## [Goal of the exercise]
Without skipping anything, print all of the data exactly.

## [Entries supplied]
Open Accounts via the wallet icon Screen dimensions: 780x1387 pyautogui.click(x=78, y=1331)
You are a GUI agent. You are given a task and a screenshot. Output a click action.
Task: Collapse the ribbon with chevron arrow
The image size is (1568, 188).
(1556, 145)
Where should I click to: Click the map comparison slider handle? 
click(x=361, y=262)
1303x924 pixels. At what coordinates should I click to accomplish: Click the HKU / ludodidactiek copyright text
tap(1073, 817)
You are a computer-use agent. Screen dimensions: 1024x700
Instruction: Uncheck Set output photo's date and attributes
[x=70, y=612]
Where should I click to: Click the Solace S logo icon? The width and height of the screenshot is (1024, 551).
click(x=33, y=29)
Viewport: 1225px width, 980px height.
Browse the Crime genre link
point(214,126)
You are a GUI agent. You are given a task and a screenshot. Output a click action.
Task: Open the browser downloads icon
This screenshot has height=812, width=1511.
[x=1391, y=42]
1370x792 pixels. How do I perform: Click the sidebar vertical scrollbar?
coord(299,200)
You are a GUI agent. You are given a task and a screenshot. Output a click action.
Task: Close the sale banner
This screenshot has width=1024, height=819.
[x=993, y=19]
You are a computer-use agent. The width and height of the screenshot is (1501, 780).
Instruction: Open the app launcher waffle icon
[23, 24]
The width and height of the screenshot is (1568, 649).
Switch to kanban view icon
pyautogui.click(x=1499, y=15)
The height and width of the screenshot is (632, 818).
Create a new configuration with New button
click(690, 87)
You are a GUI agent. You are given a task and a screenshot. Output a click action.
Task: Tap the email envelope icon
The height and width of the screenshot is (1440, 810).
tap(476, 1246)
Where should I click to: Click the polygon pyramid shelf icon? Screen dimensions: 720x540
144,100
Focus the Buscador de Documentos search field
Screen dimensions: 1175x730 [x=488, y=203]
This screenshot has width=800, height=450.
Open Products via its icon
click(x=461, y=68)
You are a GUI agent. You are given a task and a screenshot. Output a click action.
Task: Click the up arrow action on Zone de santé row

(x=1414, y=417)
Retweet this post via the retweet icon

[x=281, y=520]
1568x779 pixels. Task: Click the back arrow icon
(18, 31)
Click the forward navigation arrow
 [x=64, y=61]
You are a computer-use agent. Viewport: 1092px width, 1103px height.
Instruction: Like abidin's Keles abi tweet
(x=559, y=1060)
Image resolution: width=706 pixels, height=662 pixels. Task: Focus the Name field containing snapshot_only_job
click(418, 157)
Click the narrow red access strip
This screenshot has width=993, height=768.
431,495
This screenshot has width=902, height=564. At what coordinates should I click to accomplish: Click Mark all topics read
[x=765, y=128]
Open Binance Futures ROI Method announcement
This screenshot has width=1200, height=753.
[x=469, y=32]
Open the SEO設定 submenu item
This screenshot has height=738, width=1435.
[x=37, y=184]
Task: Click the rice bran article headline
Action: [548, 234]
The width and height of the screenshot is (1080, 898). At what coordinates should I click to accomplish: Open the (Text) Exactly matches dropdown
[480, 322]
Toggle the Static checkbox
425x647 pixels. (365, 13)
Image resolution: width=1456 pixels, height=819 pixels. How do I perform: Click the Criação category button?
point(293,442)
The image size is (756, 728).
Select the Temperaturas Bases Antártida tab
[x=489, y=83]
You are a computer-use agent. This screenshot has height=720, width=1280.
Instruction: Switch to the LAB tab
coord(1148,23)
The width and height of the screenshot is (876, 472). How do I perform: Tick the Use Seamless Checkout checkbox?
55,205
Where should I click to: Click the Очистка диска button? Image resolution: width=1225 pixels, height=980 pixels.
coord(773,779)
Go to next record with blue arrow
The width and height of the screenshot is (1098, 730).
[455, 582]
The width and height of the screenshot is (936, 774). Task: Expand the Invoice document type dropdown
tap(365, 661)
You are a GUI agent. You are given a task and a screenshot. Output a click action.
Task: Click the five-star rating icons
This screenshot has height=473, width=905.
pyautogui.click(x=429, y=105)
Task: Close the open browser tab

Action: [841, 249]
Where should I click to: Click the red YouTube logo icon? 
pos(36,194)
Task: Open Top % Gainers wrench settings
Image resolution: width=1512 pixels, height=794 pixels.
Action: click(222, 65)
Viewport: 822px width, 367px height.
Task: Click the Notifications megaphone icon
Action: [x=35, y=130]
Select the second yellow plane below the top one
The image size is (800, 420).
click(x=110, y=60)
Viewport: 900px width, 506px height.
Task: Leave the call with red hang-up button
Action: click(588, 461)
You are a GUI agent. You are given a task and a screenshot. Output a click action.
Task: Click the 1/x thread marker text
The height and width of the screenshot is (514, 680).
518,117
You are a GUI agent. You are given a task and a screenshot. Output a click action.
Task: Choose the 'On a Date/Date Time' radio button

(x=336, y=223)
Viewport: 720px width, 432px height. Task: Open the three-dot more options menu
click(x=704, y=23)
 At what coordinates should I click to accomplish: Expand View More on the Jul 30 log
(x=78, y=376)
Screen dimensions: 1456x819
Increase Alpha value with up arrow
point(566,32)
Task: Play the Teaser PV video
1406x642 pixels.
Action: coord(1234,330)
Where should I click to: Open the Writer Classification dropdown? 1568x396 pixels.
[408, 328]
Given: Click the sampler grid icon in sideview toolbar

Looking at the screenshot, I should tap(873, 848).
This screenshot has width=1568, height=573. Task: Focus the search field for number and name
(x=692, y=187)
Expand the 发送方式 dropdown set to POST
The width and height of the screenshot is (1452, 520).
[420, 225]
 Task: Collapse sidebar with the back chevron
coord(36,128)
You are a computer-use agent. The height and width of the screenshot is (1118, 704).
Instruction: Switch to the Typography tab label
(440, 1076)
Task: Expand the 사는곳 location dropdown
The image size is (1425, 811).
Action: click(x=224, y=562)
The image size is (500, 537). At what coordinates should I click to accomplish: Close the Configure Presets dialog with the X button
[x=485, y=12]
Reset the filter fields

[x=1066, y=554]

## [Output of the exercise]
Open Accounts via the wallet icon Screen dimensions: 780x1387 pyautogui.click(x=78, y=1331)
You are a GUI agent. You are given a task and a screenshot. Output a click action.
Task: Collapse the ribbon with chevron arrow
The image size is (1568, 188).
(1556, 145)
Where should I click to: Click the map comparison slider handle? 
click(x=361, y=262)
1303x924 pixels. At what coordinates should I click to accomplish: Click the HKU / ludodidactiek copyright text
tap(1073, 817)
You are a computer-use agent. Screen dimensions: 1024x700
Instruction: Uncheck Set output photo's date and attributes
[x=70, y=612]
Where should I click to: Click the Solace S logo icon? The width and height of the screenshot is (1024, 551).
click(x=33, y=29)
Viewport: 1225px width, 980px height.
Browse the Crime genre link
point(214,126)
You are a GUI agent. You are given a task and a screenshot. Output a click action.
Task: Open the browser downloads icon
This screenshot has height=812, width=1511.
[x=1391, y=42]
1370x792 pixels. How do I perform: Click the sidebar vertical scrollbar?
coord(299,200)
You are a GUI agent. You are given a task and a screenshot. Output a click action.
Task: Close the sale banner
This screenshot has width=1024, height=819.
[x=993, y=19]
You are a computer-use agent. The width and height of the screenshot is (1501, 780).
Instruction: Open the app launcher waffle icon
[23, 24]
The width and height of the screenshot is (1568, 649).
Switch to kanban view icon
pyautogui.click(x=1499, y=15)
The height and width of the screenshot is (632, 818).
Create a new configuration with New button
click(690, 87)
You are a GUI agent. You are given a task and a screenshot. Output a click action.
Task: Tap the email envelope icon
The height and width of the screenshot is (1440, 810).
tap(476, 1246)
Where should I click to: Click the polygon pyramid shelf icon? Screen dimensions: 720x540
144,100
Focus the Buscador de Documentos search field
Screen dimensions: 1175x730 [x=488, y=203]
This screenshot has width=800, height=450.
Open Products via its icon
click(x=461, y=68)
You are a GUI agent. You are given a task and a screenshot. Output a click action.
Task: Click the up arrow action on Zone de santé row

(x=1414, y=417)
Retweet this post via the retweet icon

[x=281, y=520]
1568x779 pixels. Task: Click the back arrow icon
(18, 31)
Click the forward navigation arrow
 [x=64, y=61]
You are a computer-use agent. Viewport: 1092px width, 1103px height.
Instruction: Like abidin's Keles abi tweet
(x=559, y=1060)
Image resolution: width=706 pixels, height=662 pixels. Task: Focus the Name field containing snapshot_only_job
click(418, 157)
Click the narrow red access strip
This screenshot has width=993, height=768.
431,495
This screenshot has width=902, height=564. At what coordinates should I click to accomplish: Click Mark all topics read
[x=765, y=128]
Open Binance Futures ROI Method announcement
This screenshot has width=1200, height=753.
[x=469, y=32]
Open the SEO設定 submenu item
This screenshot has height=738, width=1435.
[x=37, y=184]
Task: Click the rice bran article headline
Action: [548, 234]
The width and height of the screenshot is (1080, 898). At what coordinates should I click to accomplish: Open the (Text) Exactly matches dropdown
[480, 322]
Toggle the Static checkbox
425x647 pixels. (365, 13)
Image resolution: width=1456 pixels, height=819 pixels. How do I perform: Click the Criação category button?
point(293,442)
The image size is (756, 728).
Select the Temperaturas Bases Antártida tab
[x=489, y=83]
You are a computer-use agent. This screenshot has height=720, width=1280.
Instruction: Switch to the LAB tab
coord(1148,23)
The width and height of the screenshot is (876, 472). How do I perform: Tick the Use Seamless Checkout checkbox?
55,205
Where should I click to: Click the Очистка диска button? Image resolution: width=1225 pixels, height=980 pixels.
coord(773,779)
Go to next record with blue arrow
The width and height of the screenshot is (1098, 730).
[455, 582]
The width and height of the screenshot is (936, 774). Task: Expand the Invoice document type dropdown
tap(365, 661)
You are a GUI agent. You are given a task and a screenshot. Output a click action.
Task: Click the five-star rating icons
This screenshot has height=473, width=905.
pyautogui.click(x=429, y=105)
Task: Close the open browser tab

Action: [841, 249]
Where should I click to: Click the red YouTube logo icon? 
pos(36,194)
Task: Open Top % Gainers wrench settings
Image resolution: width=1512 pixels, height=794 pixels.
Action: click(222, 65)
Viewport: 822px width, 367px height.
Task: Click the Notifications megaphone icon
Action: [x=35, y=130]
Select the second yellow plane below the top one
The image size is (800, 420).
click(x=110, y=60)
Viewport: 900px width, 506px height.
Task: Leave the call with red hang-up button
Action: click(588, 461)
You are a GUI agent. You are given a task and a screenshot. Output a click action.
Task: Click the 1/x thread marker text
The height and width of the screenshot is (514, 680).
518,117
You are a GUI agent. You are given a task and a screenshot. Output a click action.
Task: Choose the 'On a Date/Date Time' radio button

(x=336, y=223)
Viewport: 720px width, 432px height. Task: Open the three-dot more options menu
click(x=704, y=23)
 At what coordinates should I click to accomplish: Expand View More on the Jul 30 log
(x=78, y=376)
Screen dimensions: 1456x819
Increase Alpha value with up arrow
point(566,32)
Task: Play the Teaser PV video
1406x642 pixels.
Action: coord(1234,330)
Where should I click to: Open the Writer Classification dropdown? 1568x396 pixels.
[408, 328]
Given: Click the sampler grid icon in sideview toolbar

Looking at the screenshot, I should tap(873, 848).
This screenshot has width=1568, height=573. Task: Focus the search field for number and name
(x=692, y=187)
Expand the 发送方式 dropdown set to POST
The width and height of the screenshot is (1452, 520).
[420, 225]
 Task: Collapse sidebar with the back chevron
coord(36,128)
You are a computer-use agent. The height and width of the screenshot is (1118, 704).
Instruction: Switch to the Typography tab label
(440, 1076)
Task: Expand the 사는곳 location dropdown
The image size is (1425, 811).
Action: click(x=224, y=562)
The image size is (500, 537). At what coordinates should I click to accomplish: Close the Configure Presets dialog with the X button
[x=485, y=12]
Reset the filter fields

[x=1066, y=554]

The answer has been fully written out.